History

United Kingdom
- Name: Canada
- Builder: D. Munn, Montreal
- Launched: 1811
- Fate: Last listed in 1838

General characteristics
- Tons burthen: 268, or 281 (bm)
- Armament: 2 × 4-pounder guns

= Canada (1811 ship) =

Canada was launched at Montreal in 1811 and that same year was re-registered at Glasgow. She made one voyage carrying settlers to South Africa in 1819, but spent most of her career sailing across the Atlantic between England and North America. She underwent a major mishap in 1836, but was salvaged. She was last listed in 1838.

==Career==
Canada was launched at Montreal, was registered at Quebec, and was re-registered at Port Glasgow, Scotland at (Port) No. 14 in 1811 She first appeared in Lloyd's Register in 1812 with J.Frazier, owner and master, and trade Greenock–St Kitts. By 1814 she was sailing between Liverpool and Quebec.

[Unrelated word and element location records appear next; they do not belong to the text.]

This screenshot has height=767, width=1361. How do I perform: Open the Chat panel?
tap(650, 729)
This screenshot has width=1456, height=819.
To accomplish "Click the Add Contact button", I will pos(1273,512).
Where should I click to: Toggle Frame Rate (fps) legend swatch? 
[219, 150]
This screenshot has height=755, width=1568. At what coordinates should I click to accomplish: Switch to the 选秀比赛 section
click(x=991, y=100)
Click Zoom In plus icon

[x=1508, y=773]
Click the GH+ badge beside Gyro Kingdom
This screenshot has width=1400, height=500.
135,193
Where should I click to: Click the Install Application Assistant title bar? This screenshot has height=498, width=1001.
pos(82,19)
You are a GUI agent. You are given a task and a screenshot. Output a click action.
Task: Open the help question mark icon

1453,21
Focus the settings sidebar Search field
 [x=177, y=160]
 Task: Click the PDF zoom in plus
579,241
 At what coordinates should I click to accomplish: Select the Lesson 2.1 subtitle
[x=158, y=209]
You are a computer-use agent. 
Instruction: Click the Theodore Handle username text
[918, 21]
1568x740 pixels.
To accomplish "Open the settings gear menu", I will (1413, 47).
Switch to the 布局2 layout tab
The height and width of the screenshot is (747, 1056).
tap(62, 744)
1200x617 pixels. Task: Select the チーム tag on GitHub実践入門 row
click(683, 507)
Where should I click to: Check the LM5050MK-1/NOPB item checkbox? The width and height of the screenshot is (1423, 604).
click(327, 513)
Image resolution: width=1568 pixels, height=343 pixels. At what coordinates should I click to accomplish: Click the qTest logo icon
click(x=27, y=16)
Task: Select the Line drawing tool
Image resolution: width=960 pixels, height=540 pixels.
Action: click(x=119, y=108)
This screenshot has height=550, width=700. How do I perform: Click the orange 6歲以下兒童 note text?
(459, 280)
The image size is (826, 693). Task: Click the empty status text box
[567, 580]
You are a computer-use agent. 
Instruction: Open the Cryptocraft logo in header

Lloyd's Register for 1820 showed Canada with Amm, master, Winslow, owner, and trade London–CGH. She had undergone small repairs in 1819. On 26 April 1820 Captain Annan and Canada arrived at Table Bay, Cape Town. In mid-May she arrived at her final destination in South Africa where she landed 35 settlers.

A heavy gale drove Canada, Amm, master, out of Plattenberg Bay (Plettenberg Bay) on 22 June, causing her to lose her anchor and cables. She put into Knysna on 10 July to repair.

| Year | Master | Owner | Trade | Source & note |
|---|---|---|---|---|
| 1825 | J.Pinckney | Straker & co. | Hull–Shields | LR; small repairs 1819 |
| 1830 | J.Pattison J.Potts | Straker & Co. | Dublin–Quebec | LR; small repairs 1819 |
| 1835 | A.Smith | Thompson | Newcastle–America | LR; large repairs 1834 & 1835; homeport S.Shields |

Canada ran aground on the Skitter Sand, in the River Humber, on 22 October 1835 and capsized. She was later beached at Hessle, still on her side. Canada was on a voyage from Quebec City to Hull. She was taken in to Hull on 26 October. Her crew was saved.

She underwent a large repair in 1836 and was last listed in 1838.